---- Exercise materials
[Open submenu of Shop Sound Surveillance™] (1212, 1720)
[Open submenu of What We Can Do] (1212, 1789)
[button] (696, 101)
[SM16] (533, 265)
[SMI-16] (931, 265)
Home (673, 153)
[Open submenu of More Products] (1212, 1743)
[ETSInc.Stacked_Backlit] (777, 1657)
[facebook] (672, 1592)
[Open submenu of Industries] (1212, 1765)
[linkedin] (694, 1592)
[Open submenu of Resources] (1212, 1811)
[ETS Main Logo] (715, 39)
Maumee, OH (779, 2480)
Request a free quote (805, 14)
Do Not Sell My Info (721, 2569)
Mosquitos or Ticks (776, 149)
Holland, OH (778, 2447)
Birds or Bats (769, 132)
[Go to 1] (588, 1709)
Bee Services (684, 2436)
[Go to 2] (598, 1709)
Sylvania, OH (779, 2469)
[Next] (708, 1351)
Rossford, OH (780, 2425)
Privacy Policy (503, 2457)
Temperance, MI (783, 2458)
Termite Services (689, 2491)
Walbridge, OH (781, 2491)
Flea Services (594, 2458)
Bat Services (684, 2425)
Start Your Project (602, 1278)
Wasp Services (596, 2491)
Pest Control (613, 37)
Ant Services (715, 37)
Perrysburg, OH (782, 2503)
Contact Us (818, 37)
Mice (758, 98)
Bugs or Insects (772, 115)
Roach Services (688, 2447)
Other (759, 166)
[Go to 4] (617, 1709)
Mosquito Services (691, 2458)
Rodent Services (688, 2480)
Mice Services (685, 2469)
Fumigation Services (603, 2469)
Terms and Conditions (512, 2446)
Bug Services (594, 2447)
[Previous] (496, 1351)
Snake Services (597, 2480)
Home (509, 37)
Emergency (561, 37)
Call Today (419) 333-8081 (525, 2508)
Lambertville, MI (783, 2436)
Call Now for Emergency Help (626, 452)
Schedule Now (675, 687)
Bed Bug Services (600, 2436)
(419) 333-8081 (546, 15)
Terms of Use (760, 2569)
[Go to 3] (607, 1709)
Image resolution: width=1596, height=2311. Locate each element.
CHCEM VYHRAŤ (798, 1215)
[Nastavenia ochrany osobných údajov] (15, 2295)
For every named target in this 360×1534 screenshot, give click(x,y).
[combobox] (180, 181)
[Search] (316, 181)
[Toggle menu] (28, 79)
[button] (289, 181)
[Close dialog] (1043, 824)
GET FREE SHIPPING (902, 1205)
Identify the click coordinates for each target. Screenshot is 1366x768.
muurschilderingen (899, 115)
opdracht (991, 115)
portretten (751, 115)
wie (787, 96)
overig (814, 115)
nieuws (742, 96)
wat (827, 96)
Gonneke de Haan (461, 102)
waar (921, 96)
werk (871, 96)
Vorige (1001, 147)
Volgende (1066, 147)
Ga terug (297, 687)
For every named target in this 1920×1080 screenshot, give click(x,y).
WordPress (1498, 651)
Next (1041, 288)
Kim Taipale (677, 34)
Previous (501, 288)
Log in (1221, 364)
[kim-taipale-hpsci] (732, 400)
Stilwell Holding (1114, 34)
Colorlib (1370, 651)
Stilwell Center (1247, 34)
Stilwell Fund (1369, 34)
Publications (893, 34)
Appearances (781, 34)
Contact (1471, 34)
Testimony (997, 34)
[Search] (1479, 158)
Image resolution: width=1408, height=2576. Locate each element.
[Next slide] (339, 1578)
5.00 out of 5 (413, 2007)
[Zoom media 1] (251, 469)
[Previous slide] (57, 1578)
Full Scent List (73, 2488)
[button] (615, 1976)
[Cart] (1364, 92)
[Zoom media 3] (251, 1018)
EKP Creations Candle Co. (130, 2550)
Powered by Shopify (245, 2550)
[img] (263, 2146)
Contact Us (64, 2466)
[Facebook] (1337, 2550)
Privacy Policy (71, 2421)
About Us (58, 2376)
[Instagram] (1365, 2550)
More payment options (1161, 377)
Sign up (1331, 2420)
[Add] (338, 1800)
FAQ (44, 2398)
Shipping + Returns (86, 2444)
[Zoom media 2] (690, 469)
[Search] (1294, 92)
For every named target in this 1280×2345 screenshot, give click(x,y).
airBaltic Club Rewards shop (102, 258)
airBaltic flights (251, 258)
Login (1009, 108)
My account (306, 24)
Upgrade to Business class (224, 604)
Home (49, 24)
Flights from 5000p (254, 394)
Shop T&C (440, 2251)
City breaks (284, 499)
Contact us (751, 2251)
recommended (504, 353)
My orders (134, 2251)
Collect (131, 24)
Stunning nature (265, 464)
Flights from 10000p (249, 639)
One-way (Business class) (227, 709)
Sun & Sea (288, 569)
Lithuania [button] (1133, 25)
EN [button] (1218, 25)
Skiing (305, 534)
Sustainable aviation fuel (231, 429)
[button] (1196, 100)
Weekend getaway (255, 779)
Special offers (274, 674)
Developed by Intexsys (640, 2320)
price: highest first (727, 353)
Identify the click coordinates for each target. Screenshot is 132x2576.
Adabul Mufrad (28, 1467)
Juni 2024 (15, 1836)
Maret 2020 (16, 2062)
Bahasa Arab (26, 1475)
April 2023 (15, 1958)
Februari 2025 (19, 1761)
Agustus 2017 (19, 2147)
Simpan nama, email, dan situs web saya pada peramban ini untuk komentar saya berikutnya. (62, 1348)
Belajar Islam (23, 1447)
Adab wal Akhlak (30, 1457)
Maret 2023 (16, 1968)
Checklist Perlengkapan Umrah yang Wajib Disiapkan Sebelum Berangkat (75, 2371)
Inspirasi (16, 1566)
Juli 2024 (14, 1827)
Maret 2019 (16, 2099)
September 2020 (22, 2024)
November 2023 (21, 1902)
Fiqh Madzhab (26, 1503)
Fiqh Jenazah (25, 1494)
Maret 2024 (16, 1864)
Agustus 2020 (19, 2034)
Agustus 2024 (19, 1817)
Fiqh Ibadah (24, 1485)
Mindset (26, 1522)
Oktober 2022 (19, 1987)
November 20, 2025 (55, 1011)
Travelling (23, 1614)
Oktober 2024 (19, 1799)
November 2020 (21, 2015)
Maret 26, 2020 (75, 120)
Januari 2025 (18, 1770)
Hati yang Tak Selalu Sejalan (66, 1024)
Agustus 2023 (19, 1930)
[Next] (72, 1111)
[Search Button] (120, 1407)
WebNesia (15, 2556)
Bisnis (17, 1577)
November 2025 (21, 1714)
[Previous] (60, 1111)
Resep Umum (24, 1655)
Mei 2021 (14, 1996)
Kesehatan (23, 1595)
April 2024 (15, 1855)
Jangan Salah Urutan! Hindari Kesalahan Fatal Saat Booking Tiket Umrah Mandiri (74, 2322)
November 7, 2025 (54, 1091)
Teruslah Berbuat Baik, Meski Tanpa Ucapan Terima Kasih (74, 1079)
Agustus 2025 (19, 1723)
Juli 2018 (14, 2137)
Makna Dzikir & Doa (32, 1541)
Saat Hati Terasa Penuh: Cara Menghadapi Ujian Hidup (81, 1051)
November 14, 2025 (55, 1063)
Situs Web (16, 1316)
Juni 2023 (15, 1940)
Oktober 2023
--------
- **Work item**
All lines from the opening of the records through the line where "Walbridge, OH (781, 2491)" occurs are to be output verbatim. No other line belongs in the answer.

- **Written answer**
[Open submenu of Shop Sound Surveillance™] (1212, 1720)
[Open submenu of What We Can Do] (1212, 1789)
[button] (696, 101)
[SM16] (533, 265)
[SMI-16] (931, 265)
Home (673, 153)
[Open submenu of More Products] (1212, 1743)
[ETSInc.Stacked_Backlit] (777, 1657)
[facebook] (672, 1592)
[Open submenu of Industries] (1212, 1765)
[linkedin] (694, 1592)
[Open submenu of Resources] (1212, 1811)
[ETS Main Logo] (715, 39)
Maumee, OH (779, 2480)
Request a free quote (805, 14)
Do Not Sell My Info (721, 2569)
Mosquitos or Ticks (776, 149)
Holland, OH (778, 2447)
Birds or Bats (769, 132)
[Go to 1] (588, 1709)
Bee Services (684, 2436)
[Go to 2] (598, 1709)
Sylvania, OH (779, 2469)
[Next] (708, 1351)
Rossford, OH (780, 2425)
Privacy Policy (503, 2457)
Temperance, MI (783, 2458)
Termite Services (689, 2491)
Walbridge, OH (781, 2491)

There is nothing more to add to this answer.